Belum Setahun Dikerjakan, Proyek Irigasi Rp195 Juta APBN di Bukit Tiga Birem Bayeun Ambrol, BPK Diminta Audit
CYBERKRIMINAL.COM, ACEH TIMUR — Belum genap satu tahun sejak dikerjakan, bangunan saluran irigasi Program Percepatan Peningkatan Tata Guna Air Irigasi (P3-TGAI) di Gampong Bukit Tiga, Kecamatan Birem Bayeun, Kabupaten Aceh Timur, kini menjadi sorotan.
Proyek yang bersumber dari Anggaran Pendapatan dan Belanja Negara (APBN) Tahun Anggaran 2025 dengan nilai Rp195.000.000 tersebut dilaporkan mengalami kerusakan di sejumlah bagian. Kondisi itu memunculkan pertanyaan publik mengenai kualitas pekerjaan dan pengawasan terhadap proyek yang ditujukan untuk mendukung kebutuhan irigasi pertanian masyarakat.
Berdasarkan pantauan di lokasi pada Selasa (8/9/2026), sejumlah titik bangunan saluran irigasi terlihat mengalami keretakan dan ambrol. Pada beberapa bagian, material beton tampak rontok sehingga kondisi saluran terlihat mengalami penurunan kualitas fisik.
Informasi pada papan proyek menyebutkan pekerjaan “Peningkatan Jaringan Irigasi D.I. Bayeun” dilaksanakan oleh P3A Karya Sejahtera dengan waktu pelaksanaan selama 90 hari kalender, di bawah Balai Wilayah Sungai Sumatera I.
Petani Khawatir Fungsi Irigasi Terganggu
Sejumlah masyarakat sekitar kepada tim media mengaku khawatir dengan kondisi bangunan tersebut. Menurut mereka, program P3-TGAI semestinya mampu menunjang kelancaran distribusi air menuju lahan pertanian masyarakat.
“Tujuan pembangunan irigasi adalah untuk memperlancar aliran air ke sawah. Kalau bangunannya sudah rusak seperti ini, tentu kami khawatir fungsi irigasi tidak bisa berjalan secara optimal,” ungkap salah seorang warga.
Kerusakan bangunan yang relatif cepat tersebut dinilai perlu mendapat perhatian serius dari instansi terkait, khususnya untuk memastikan apakah kerusakan disebabkan faktor teknis, kondisi lingkungan, kualitas material, pelaksanaan pekerjaan, maupun faktor lainnya.
BPK dan Inspektorat Diminta Turun Tangan
Masyarakat meminta BPK Perwakilan Aceh, Inspektorat Kabupaten Aceh Timur, serta Balai Wilayah Sungai Sumatera I melakukan pemeriksaan dan evaluasi terhadap proyek tersebut.
Warga juga meminta aparat penegak hukum, termasuk unit yang menangani tindak pidana korupsi di wilayah hukum terkait, untuk meninjau langsung kondisi bangunan apabila ditemukan indikasi pelanggaran yang memenuhi unsur hukum.
“Kami minta proyek ini diperiksa secara transparan. Kalau memang ada persoalan dalam pelaksanaannya, harus ditindak sesuai aturan. Jangan sampai kejadian seperti ini terus berulang,” tegas warga lainnya.

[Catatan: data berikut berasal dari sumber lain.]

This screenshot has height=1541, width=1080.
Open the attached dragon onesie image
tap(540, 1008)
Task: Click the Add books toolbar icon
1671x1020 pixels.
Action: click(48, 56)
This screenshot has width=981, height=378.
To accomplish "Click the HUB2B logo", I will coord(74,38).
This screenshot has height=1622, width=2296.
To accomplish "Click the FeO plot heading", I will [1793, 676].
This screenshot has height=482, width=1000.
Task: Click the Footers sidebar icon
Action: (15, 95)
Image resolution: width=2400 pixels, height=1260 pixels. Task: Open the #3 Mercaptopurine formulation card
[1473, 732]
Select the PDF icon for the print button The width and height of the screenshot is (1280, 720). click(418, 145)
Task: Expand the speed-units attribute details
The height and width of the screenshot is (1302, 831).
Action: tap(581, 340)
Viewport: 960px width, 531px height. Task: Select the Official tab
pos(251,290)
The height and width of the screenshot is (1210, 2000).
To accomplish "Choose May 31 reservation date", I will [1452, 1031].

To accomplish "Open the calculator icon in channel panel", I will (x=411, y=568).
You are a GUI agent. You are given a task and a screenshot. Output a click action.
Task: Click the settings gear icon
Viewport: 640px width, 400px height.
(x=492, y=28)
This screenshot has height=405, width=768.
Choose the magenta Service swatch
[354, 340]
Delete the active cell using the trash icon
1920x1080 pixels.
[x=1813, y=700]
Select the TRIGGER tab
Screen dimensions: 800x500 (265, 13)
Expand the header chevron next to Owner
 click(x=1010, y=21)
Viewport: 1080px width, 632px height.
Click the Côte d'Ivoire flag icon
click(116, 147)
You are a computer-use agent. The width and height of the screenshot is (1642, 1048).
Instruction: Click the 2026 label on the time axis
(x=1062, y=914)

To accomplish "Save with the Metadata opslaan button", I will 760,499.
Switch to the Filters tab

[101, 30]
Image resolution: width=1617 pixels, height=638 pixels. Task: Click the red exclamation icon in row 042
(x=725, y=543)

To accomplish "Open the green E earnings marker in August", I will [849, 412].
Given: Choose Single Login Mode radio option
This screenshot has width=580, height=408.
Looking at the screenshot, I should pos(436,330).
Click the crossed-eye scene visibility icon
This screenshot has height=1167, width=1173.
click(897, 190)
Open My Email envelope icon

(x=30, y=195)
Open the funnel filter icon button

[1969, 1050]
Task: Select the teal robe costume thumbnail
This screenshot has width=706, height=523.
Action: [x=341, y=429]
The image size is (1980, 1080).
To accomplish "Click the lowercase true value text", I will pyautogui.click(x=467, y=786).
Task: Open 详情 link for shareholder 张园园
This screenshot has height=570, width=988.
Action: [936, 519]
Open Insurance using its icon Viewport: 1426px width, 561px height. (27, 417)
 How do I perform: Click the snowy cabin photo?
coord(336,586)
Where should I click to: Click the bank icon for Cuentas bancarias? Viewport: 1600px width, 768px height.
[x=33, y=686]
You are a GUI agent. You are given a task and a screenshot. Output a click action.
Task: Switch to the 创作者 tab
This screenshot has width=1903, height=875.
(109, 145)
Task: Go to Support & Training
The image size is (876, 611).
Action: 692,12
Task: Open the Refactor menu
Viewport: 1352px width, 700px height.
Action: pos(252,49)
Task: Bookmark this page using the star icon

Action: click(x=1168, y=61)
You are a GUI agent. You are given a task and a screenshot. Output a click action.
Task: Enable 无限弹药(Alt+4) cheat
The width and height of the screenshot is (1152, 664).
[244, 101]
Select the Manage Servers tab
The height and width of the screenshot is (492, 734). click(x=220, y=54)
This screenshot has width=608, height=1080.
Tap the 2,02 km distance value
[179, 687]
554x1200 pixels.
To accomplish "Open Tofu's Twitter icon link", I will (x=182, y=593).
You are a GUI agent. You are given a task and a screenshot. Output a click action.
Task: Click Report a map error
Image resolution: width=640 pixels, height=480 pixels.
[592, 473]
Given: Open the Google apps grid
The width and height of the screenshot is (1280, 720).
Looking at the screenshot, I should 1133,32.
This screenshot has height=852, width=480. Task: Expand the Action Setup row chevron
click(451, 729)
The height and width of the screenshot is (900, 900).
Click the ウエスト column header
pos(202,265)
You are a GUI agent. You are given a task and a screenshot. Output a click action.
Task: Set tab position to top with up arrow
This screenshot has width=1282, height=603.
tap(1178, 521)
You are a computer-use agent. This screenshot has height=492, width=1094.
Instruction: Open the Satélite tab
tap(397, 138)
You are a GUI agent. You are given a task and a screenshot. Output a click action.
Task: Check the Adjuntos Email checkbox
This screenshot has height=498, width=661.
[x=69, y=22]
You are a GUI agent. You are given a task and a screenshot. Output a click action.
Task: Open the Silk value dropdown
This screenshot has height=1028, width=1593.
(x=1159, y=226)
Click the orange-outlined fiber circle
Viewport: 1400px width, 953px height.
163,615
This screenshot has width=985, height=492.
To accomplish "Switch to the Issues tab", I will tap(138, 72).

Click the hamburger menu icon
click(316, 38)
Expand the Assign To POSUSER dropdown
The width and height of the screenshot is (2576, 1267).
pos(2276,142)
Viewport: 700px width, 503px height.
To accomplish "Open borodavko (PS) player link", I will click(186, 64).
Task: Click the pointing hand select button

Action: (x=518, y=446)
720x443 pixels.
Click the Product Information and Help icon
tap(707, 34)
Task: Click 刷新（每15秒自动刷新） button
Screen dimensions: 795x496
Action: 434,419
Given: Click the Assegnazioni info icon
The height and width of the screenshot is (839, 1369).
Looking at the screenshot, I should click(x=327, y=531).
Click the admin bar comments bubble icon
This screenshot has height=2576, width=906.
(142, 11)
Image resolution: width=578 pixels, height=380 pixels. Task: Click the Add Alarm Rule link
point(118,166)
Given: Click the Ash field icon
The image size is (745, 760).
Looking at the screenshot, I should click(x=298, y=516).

Namun demikian, kerusakan fisik bangunan tersebut belum dapat serta-merta disimpulkan sebagai akibat kesalahan pelaksanaan atau adanya penyimpangan anggaran. Diperlukan pemeriksaan teknis dan audit oleh pihak berwenang untuk mengetahui penyebab serta tingkat kerusakan secara objektif.
Pihak Pelaksana Belum Berikan Klarifikasi
Hingga berita ini diterbitkan, Ketua P3A Karya Sejahtera maupun pihak terkait lainnya belum memberikan keterangan resmi mengenai kondisi bangunan irigasi tersebut.
Tim media tetap membuka ruang hak jawab dan klarifikasi bagi P3A Karya Sejahtera, Balai Wilayah Sungai Sumatera I, maupun pihak terkait lainnya guna memperoleh penjelasan mengenai pelaksanaan pekerjaan, kualitas bangunan, serta penyebab kerusakan.
Langkah tersebut merupakan bagian dari komitmen jurnalistik untuk menjaga akurasi, keberimbangan, objektivitas, dan kredibilitas pemberitaan.